* _WRITTEN REQUEST 1_:
According to the Style Embeddings page, at which workshop was the publication presented?
* _WRITTEN REQUEST 2_:
From the Style Embeddings page, return word for word the passage that begins with the words containing "Thank you for" and ends with "with ACL 2022.".

/Style-Embeddings

Primary LanguagePythonMIT LicenseMIT

Thank you for your interest in Style Embeddings. This is the code that is part of the Same Author or Just Same Topic? Towards Content-Independent Style Representations publication at the 7th RepL4NLP workshop co-located with ACL 2022.

In Data you can find the generated training (contrastive) AV tasks with src/style_embed/generate_dataset.py. The best-performing style embedding as trained and described in our publication can be found here: https://huggingface.co/AnnaWegmann/Style-Embedding

Quickstart

You might just want to use the style embedding model and not fine-tune anything or generate authorship verification tasks. If that is the case it is not necessary to to download anything from the repo. Just use the above huggingface model. The Huggingface Hosted Inference API also allows calculating sentence similarities without downloading anything if you want to just try out a few sentence similarities.

To load the model from the huggingface hub and encode a sentence:

from sentence_transformers import SentenceTransformer
sentences = ["This is an example sentence", "Each sentence is converted"]

model = SentenceTransformer('AnnaWegmann/Style-Embedding')

* _DATA EXCERPT_:
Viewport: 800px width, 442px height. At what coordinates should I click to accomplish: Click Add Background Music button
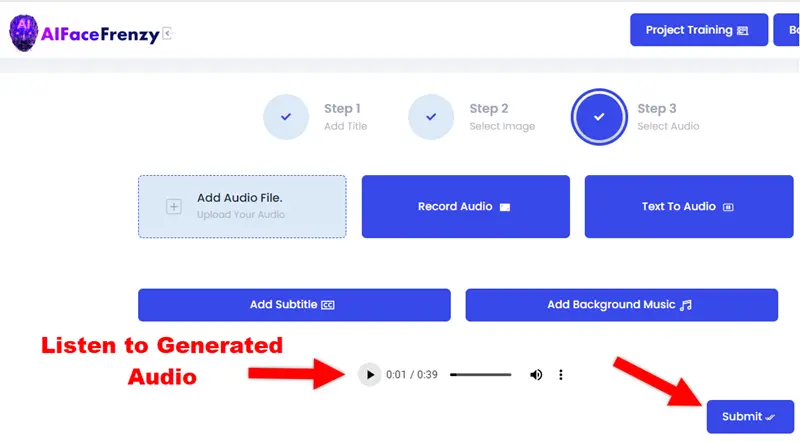click(621, 305)
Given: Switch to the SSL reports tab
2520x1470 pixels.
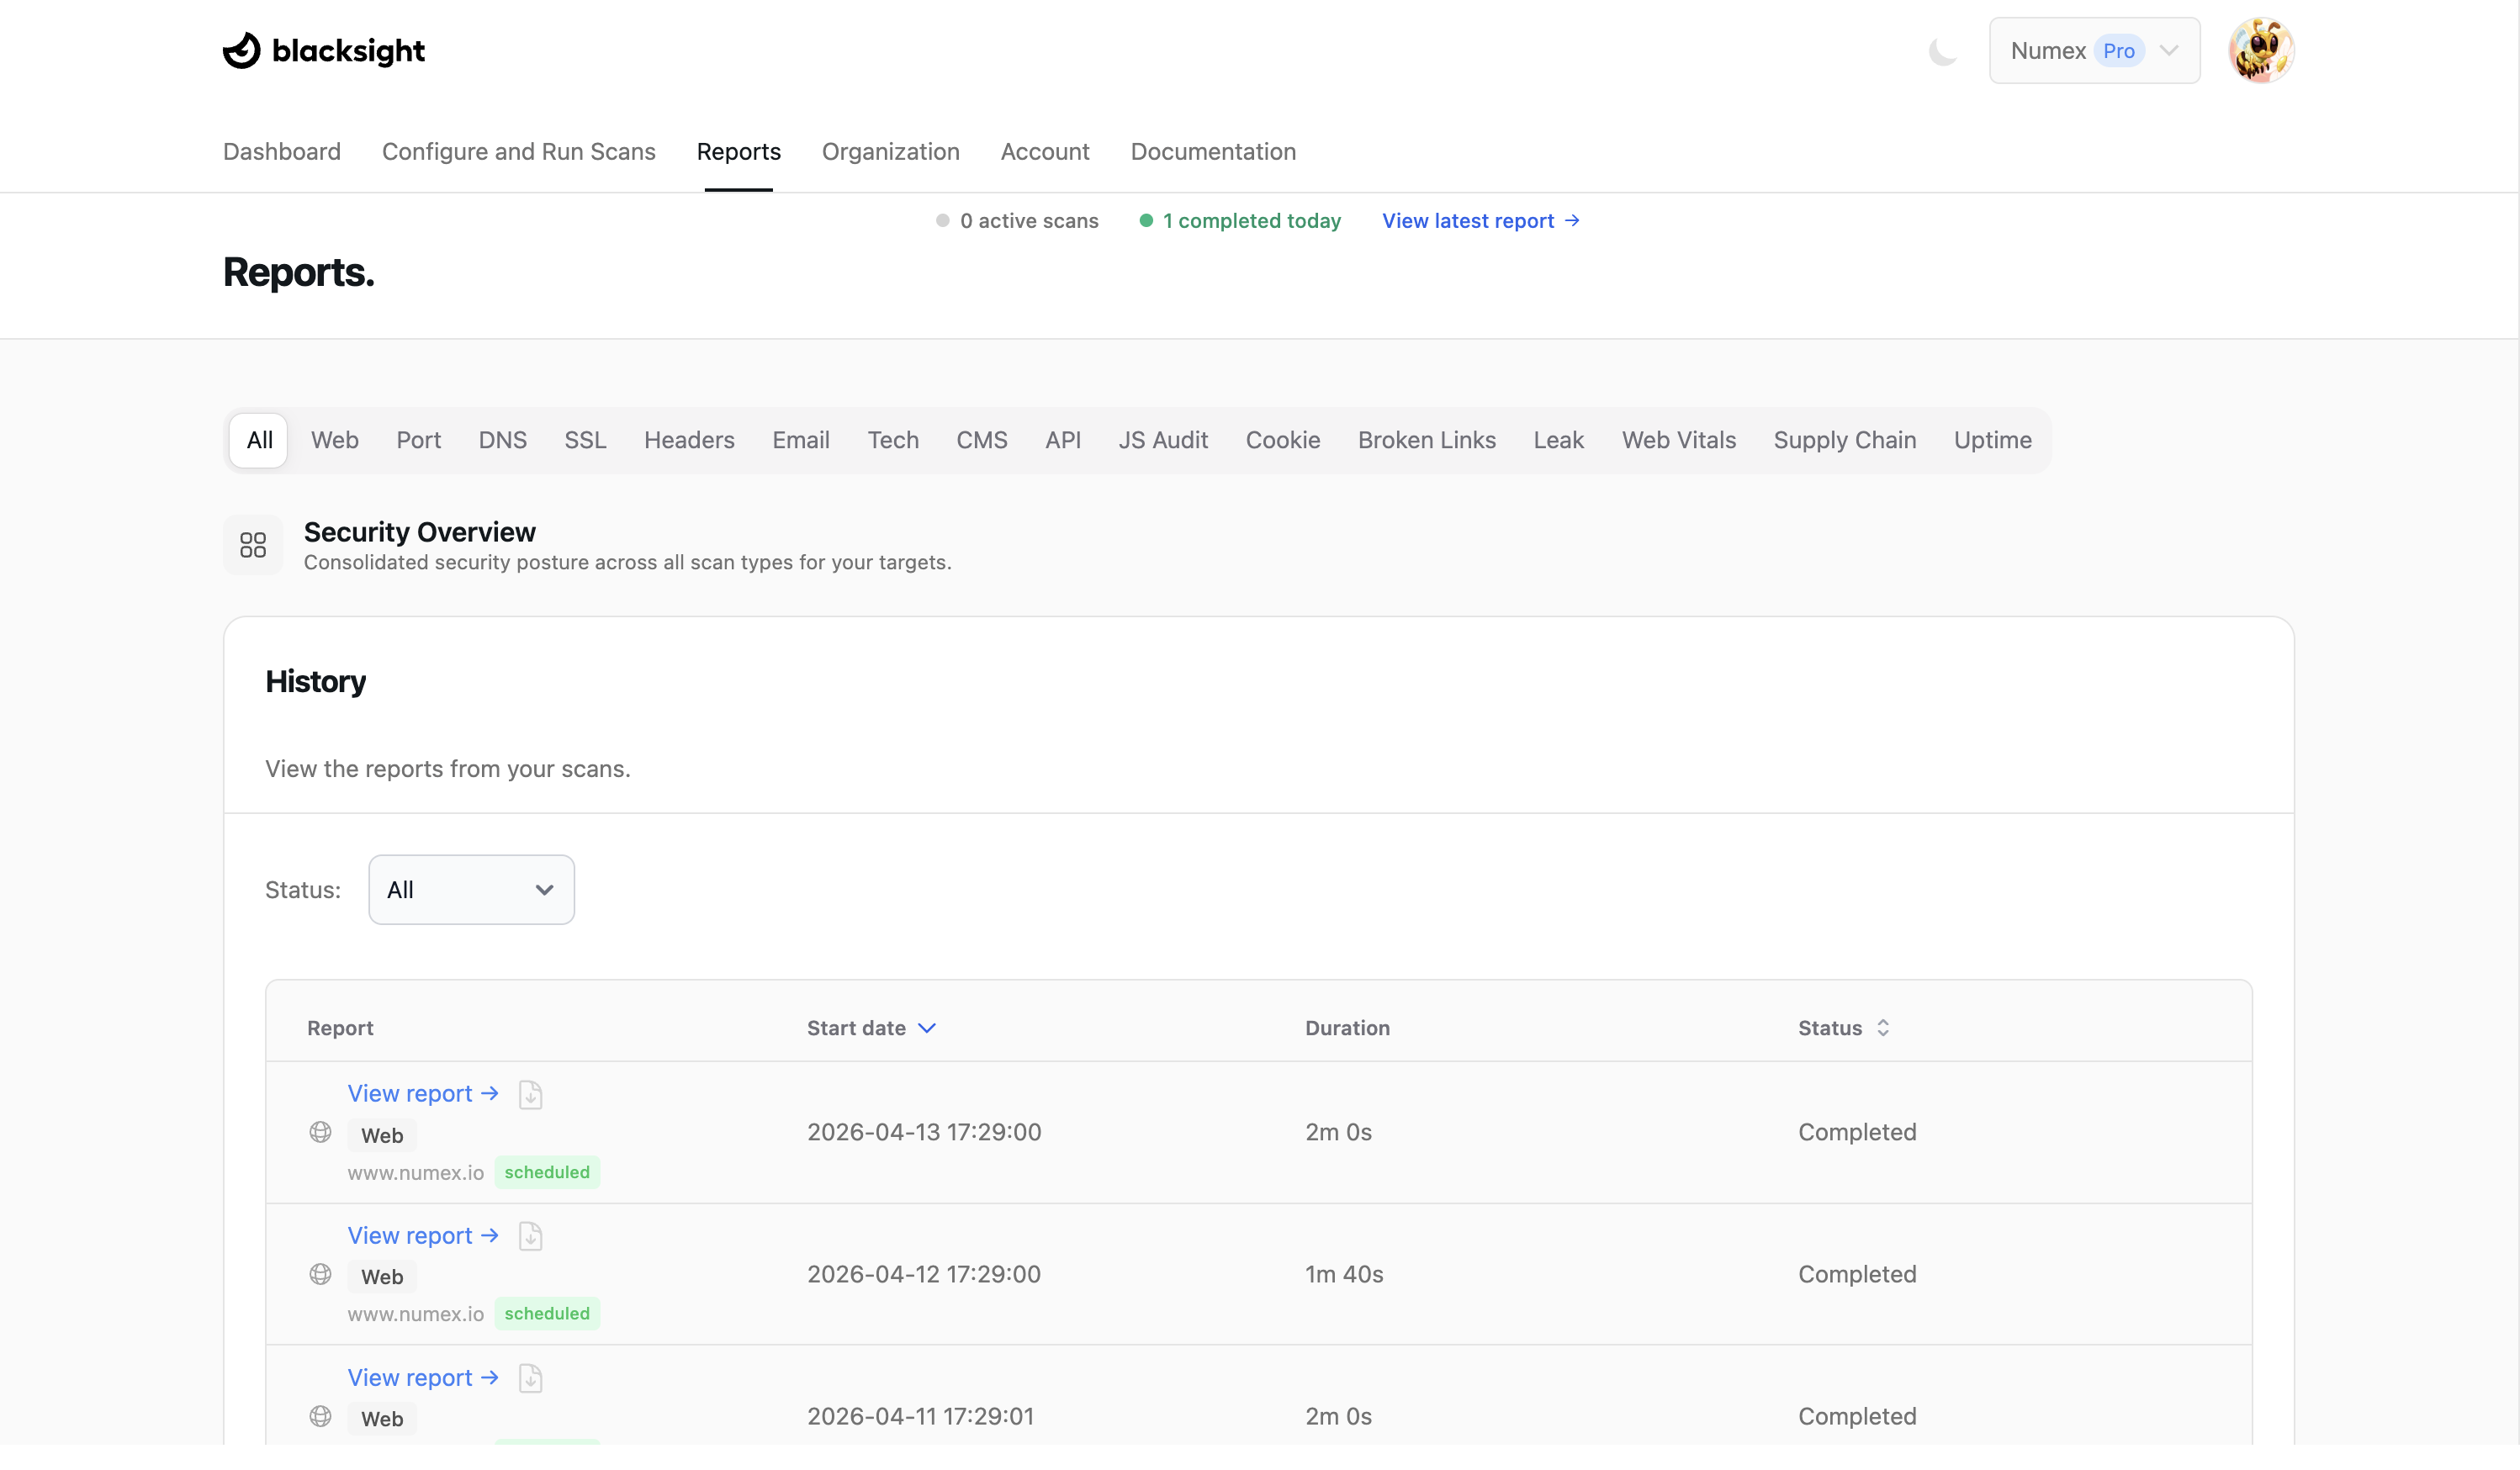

* _EXPECTED ANSWER 1_:
The 7th RepL4NLP workshop, co-located with ACL 2022.

* _EXPECTED ANSWER 2_:
Thank you for your interest in Style Embeddings. This is the code that is part of the Same Author or Just Same Topic? Towards Content-Independent Style Representations publication at the 7th RepL4NLP workshop co-located with ACL 2022.